Nazarbayev meanwhile has been accused of transferring at least $1 billion worth of oil revenues to his private bank accounts in other countries and his family controls many other key enterprises in Kazakhstan. Those working in the country say that the Nazarbayev regime is in thrall to a coterie of wealthy entrepreneurs and friends of the President. One observer, a lawyer advising Kazakh companies, said that no one in the country obtains wealth except by paying him and his retinue a proportion. They must likewise serve his interests.
One Russian adviser to a former senior minister in a Nazarbayev government told us: ‘All of the big business people in Kazakhstan are close to the President. They can exist only if they are close to the President. Likewise Mukhtar Ablyazov [the allegedly corrupt former head of BTA Bank] became a billionaire in a few years because he stayed close to the President.’
Nazarbayev is not the only Kazakh leader to use Tony Blair for his political purposes. Blair is also used by Prime Minister Karim Massimov when he wants to sway the President in favour of one of his proposals; Nazarbayev holds Blair in such high esteem that Blair’s imprimatur boosts Massimov’s standing. Massimov reciprocates the favour, housing Blair’s five-strong local team in his offices. He uses them to scrutinise his proposals before forwarding them on to the President as recommended by Blair. Blair was particularly helpful to Massimov when he sought to raise the profile of Islamic banking in Kazakhstan, leading to a presidential visit to the Gulf and increasing amounts of Gulf money flowing to his country.
WHAT DOES BLAIR DO FOR HIS MONEY?
Blair evidently has his work cut out to make the unacceptable acceptable. Yet try it he does. We see Blair acting as an amanuensis for Nazarbayev, writing his speeches, being the door-opener to international leaders who otherwise would not pick up the phone.

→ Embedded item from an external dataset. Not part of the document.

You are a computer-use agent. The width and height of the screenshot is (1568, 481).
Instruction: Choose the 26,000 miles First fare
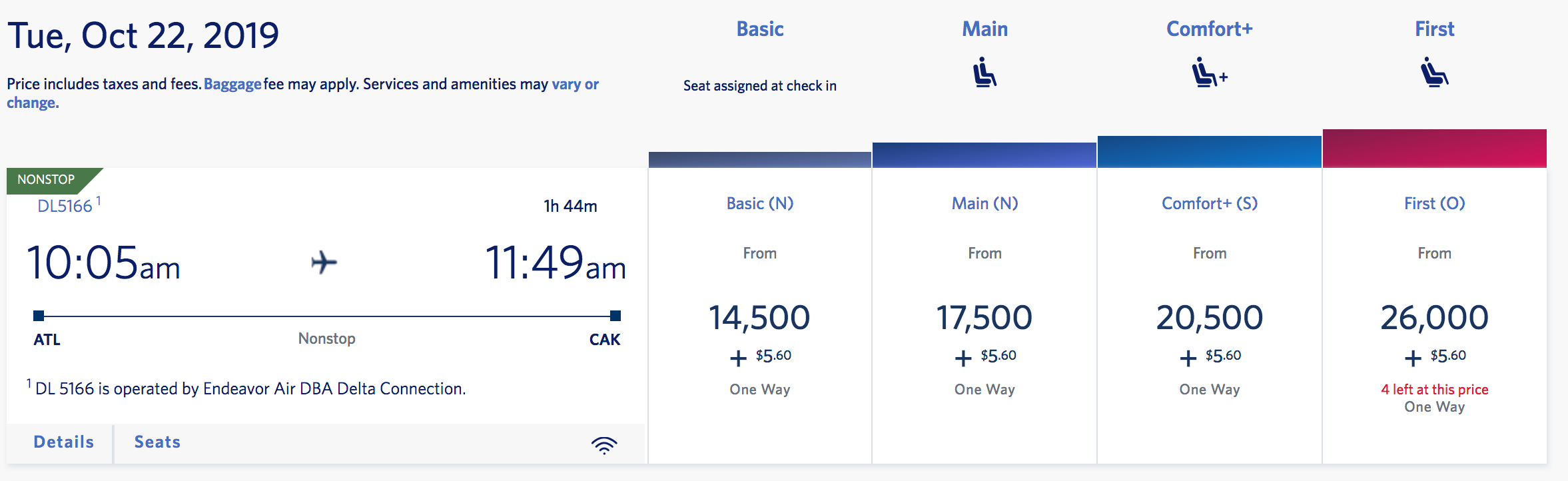[x=1434, y=318]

There are also the consultants with a team of administrators to staff the presidential office and other offices of state.

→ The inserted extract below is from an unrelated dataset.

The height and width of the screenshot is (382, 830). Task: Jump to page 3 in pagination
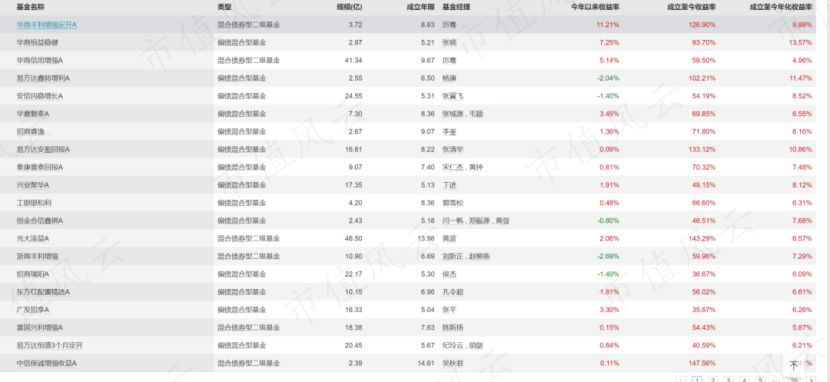point(729,380)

As Nazarbayev’s publicist, Blair appeared in a video, a panegyric of praise for the country’s economy and its leader that does not mention once any issues of human rights abuse. In this dreary neo-Stalinist propaganda video, he says that Nazarbayev had displayed ‘the toughness necessary to take the decisions to put the country on the right path, but also a certain degree of subtlety and ingenuity that allowed him to manoeuvre in a region that is fraught with difficulties, and frankly wedged between two great powers, China and Russia.’
Blair says, ‘It is a country almost unique I would say in its cultural diversity and the way it brings different faiths together, different cultures together.’ The film features extensive interviews with Nazarbayev and Western energy executives praising him, as well as fawning interventions from Blair. ‘In the work that I do there, I’ve found them really smart people, capable, very determined, and very proud of their country,’ he says.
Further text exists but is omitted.